Entries on where items appear
◆ ◆ ◆ ◆ ◆

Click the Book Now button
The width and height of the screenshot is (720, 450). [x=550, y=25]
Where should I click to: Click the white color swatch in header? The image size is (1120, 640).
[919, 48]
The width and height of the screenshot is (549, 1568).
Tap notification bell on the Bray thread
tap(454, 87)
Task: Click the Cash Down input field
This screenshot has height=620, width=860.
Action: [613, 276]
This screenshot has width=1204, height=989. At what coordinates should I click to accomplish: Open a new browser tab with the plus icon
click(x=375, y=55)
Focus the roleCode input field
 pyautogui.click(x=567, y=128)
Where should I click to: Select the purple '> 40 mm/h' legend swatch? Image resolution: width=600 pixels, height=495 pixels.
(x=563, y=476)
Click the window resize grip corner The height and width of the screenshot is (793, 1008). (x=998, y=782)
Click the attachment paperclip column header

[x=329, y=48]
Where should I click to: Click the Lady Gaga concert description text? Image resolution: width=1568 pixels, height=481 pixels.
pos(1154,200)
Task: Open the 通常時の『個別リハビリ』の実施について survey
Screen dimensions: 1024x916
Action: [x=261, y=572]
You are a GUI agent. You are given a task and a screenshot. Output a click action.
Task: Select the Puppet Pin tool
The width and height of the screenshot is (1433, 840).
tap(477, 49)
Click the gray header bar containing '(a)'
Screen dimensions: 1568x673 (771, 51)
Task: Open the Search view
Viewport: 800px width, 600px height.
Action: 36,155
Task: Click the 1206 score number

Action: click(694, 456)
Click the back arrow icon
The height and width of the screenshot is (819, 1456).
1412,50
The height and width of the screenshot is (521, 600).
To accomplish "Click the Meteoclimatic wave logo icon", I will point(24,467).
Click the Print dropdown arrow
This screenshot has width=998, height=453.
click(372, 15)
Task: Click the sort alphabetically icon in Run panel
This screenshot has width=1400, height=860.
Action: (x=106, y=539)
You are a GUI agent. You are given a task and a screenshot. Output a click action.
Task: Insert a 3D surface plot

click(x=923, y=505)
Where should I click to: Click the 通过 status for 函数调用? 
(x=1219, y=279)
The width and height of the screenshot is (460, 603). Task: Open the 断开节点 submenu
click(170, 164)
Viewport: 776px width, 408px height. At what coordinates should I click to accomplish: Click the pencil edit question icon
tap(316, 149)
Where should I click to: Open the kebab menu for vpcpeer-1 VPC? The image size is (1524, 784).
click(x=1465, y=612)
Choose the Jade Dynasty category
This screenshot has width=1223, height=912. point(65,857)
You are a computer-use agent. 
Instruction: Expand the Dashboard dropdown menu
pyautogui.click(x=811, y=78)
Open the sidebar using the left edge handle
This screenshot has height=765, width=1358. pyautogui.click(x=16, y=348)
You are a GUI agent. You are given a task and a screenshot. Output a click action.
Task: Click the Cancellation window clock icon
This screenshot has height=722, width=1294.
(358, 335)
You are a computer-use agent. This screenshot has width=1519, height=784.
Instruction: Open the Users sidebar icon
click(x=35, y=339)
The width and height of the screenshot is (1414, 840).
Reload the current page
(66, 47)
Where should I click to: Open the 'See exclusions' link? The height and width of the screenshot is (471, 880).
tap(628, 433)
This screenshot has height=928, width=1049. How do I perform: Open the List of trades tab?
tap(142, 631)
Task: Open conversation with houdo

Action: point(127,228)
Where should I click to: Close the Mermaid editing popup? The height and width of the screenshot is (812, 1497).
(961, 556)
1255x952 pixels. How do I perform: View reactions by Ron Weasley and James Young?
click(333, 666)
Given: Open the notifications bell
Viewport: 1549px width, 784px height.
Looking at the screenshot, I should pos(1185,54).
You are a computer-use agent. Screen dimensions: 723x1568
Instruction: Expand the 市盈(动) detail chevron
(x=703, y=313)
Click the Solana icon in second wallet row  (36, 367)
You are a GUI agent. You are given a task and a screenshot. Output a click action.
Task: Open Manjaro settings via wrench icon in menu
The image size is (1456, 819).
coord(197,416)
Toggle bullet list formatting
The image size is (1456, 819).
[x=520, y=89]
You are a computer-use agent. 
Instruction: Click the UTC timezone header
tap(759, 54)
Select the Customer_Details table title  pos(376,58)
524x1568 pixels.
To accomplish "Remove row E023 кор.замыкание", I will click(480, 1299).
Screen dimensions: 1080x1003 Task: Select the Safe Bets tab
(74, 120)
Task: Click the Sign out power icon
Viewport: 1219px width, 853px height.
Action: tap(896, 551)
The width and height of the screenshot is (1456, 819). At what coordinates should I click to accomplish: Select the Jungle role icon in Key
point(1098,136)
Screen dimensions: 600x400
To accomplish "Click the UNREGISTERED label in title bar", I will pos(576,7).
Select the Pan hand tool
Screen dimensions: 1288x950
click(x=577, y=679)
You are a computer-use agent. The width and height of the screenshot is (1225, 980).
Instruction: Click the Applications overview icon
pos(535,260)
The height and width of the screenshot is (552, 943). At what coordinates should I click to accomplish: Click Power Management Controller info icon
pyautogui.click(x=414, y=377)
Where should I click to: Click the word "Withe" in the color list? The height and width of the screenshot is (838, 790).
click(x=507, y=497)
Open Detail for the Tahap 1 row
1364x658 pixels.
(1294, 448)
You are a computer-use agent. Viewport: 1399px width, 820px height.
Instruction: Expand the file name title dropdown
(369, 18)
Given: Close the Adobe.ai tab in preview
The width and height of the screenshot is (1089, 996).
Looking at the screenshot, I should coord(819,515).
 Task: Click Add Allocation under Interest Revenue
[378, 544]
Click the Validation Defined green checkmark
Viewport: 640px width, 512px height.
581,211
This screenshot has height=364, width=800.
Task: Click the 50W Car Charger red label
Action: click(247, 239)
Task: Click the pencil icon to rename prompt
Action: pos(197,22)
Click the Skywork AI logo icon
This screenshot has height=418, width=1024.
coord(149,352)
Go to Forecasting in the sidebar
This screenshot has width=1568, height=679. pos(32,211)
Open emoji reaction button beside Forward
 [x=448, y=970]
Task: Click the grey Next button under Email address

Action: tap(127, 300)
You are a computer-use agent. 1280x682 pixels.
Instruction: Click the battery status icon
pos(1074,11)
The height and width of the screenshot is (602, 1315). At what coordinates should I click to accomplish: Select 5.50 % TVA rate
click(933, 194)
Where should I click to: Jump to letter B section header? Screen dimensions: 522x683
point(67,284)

◆ ◆ ◆ ◆ ◆

Please go through all of the data above and switch each "Where should I click to" to "Where do I click to", leaving everything else unchanged.

The response ::
Click the Book Now button
The width and height of the screenshot is (720, 450). [x=550, y=25]
Where do I click to: Click the white color swatch in header? The image size is (1120, 640).
[919, 48]
The width and height of the screenshot is (549, 1568).
Tap notification bell on the Bray thread
tap(454, 87)
Task: Click the Cash Down input field
This screenshot has height=620, width=860.
Action: [613, 276]
This screenshot has width=1204, height=989. At what coordinates should I click to accomplish: Open a new browser tab with the plus icon
click(x=375, y=55)
Focus the roleCode input field
 pyautogui.click(x=567, y=128)
Where do I click to: Select the purple '> 40 mm/h' legend swatch? Image resolution: width=600 pixels, height=495 pixels.
(x=563, y=476)
Click the window resize grip corner The height and width of the screenshot is (793, 1008). (x=998, y=782)
Click the attachment paperclip column header

[x=329, y=48]
Where do I click to: Click the Lady Gaga concert description text? Image resolution: width=1568 pixels, height=481 pixels.
pos(1154,200)
Task: Open the 通常時の『個別リハビリ』の実施について survey
Screen dimensions: 1024x916
Action: [x=261, y=572]
You are a GUI agent. You are given a task and a screenshot. Output a click action.
Task: Select the Puppet Pin tool
The width and height of the screenshot is (1433, 840).
tap(477, 49)
Click the gray header bar containing '(a)'
Screen dimensions: 1568x673 (771, 51)
Task: Open the Search view
Viewport: 800px width, 600px height.
Action: 36,155
Task: Click the 1206 score number

Action: click(694, 456)
Click the back arrow icon
The height and width of the screenshot is (819, 1456).
1412,50
The height and width of the screenshot is (521, 600).
To accomplish "Click the Meteoclimatic wave logo icon", I will point(24,467).
Click the Print dropdown arrow
This screenshot has width=998, height=453.
click(372, 15)
Task: Click the sort alphabetically icon in Run panel
This screenshot has width=1400, height=860.
Action: (x=106, y=539)
You are a GUI agent. You are given a task and a screenshot. Output a click action.
Task: Insert a 3D surface plot

click(x=923, y=505)
Where do I click to: Click the 通过 status for 函数调用? 
(x=1219, y=279)
The width and height of the screenshot is (460, 603). Task: Open the 断开节点 submenu
click(170, 164)
Viewport: 776px width, 408px height. At what coordinates should I click to accomplish: Click the pencil edit question icon
tap(316, 149)
Where do I click to: Open the kebab menu for vpcpeer-1 VPC? The image size is (1524, 784).
click(x=1465, y=612)
Choose the Jade Dynasty category
This screenshot has width=1223, height=912. point(65,857)
You are a computer-use agent. 
Instruction: Expand the Dashboard dropdown menu
pyautogui.click(x=811, y=78)
Open the sidebar using the left edge handle
This screenshot has height=765, width=1358. pyautogui.click(x=16, y=348)
You are a GUI agent. You are given a task and a screenshot. Output a click action.
Task: Click the Cancellation window clock icon
This screenshot has height=722, width=1294.
(358, 335)
You are a computer-use agent. This screenshot has width=1519, height=784.
Instruction: Open the Users sidebar icon
click(x=35, y=339)
The width and height of the screenshot is (1414, 840).
Reload the current page
(66, 47)
Where do I click to: Open the 'See exclusions' link? The height and width of the screenshot is (471, 880).
tap(628, 433)
This screenshot has height=928, width=1049. How do I perform: Open the List of trades tab?
tap(142, 631)
Task: Open conversation with houdo

Action: point(127,228)
Where do I click to: Close the Mermaid editing popup? The height and width of the screenshot is (812, 1497).
(961, 556)
1255x952 pixels. How do I perform: View reactions by Ron Weasley and James Young?
click(333, 666)
Given: Open the notifications bell
Viewport: 1549px width, 784px height.
Looking at the screenshot, I should pos(1185,54).
You are a computer-use agent. Screen dimensions: 723x1568
Instruction: Expand the 市盈(动) detail chevron
(x=703, y=313)
Click the Solana icon in second wallet row  (36, 367)
You are a GUI agent. You are given a task and a screenshot. Output a click action.
Task: Open Manjaro settings via wrench icon in menu
The image size is (1456, 819).
coord(197,416)
Toggle bullet list formatting
The image size is (1456, 819).
[x=520, y=89]
You are a computer-use agent. 
Instruction: Click the UTC timezone header
tap(759, 54)
Select the Customer_Details table title  pos(376,58)
524x1568 pixels.
To accomplish "Remove row E023 кор.замыкание", I will click(480, 1299).
Screen dimensions: 1080x1003 Task: Select the Safe Bets tab
(74, 120)
Task: Click the Sign out power icon
Viewport: 1219px width, 853px height.
Action: tap(896, 551)
The width and height of the screenshot is (1456, 819). At what coordinates should I click to accomplish: Select the Jungle role icon in Key
point(1098,136)
Screen dimensions: 600x400
To accomplish "Click the UNREGISTERED label in title bar", I will pos(576,7).
Select the Pan hand tool
Screen dimensions: 1288x950
click(x=577, y=679)
You are a computer-use agent. The width and height of the screenshot is (1225, 980).
Instruction: Click the Applications overview icon
pos(535,260)
The height and width of the screenshot is (552, 943). At what coordinates should I click to accomplish: Click Power Management Controller info icon
pyautogui.click(x=414, y=377)
Where do I click to: Click the word "Withe" in the color list? The height and width of the screenshot is (838, 790).
click(x=507, y=497)
Open Detail for the Tahap 1 row
1364x658 pixels.
(1294, 448)
You are a computer-use agent. Viewport: 1399px width, 820px height.
Instruction: Expand the file name title dropdown
(369, 18)
Given: Close the Adobe.ai tab in preview
The width and height of the screenshot is (1089, 996).
Looking at the screenshot, I should coord(819,515).
 Task: Click Add Allocation under Interest Revenue
[378, 544]
Click the Validation Defined green checkmark
Viewport: 640px width, 512px height.
581,211
This screenshot has height=364, width=800.
Task: Click the 50W Car Charger red label
Action: click(247, 239)
Task: Click the pencil icon to rename prompt
Action: pos(197,22)
Click the Skywork AI logo icon
This screenshot has height=418, width=1024.
coord(149,352)
Go to Forecasting in the sidebar
This screenshot has width=1568, height=679. pos(32,211)
Open emoji reaction button beside Forward
 [x=448, y=970]
Task: Click the grey Next button under Email address

Action: tap(127, 300)
You are a computer-use agent. 1280x682 pixels.
Instruction: Click the battery status icon
pos(1074,11)
The height and width of the screenshot is (602, 1315). At what coordinates should I click to accomplish: Select 5.50 % TVA rate
click(933, 194)
Where do I click to: Jump to letter B section header? Screen dimensions: 522x683
point(67,284)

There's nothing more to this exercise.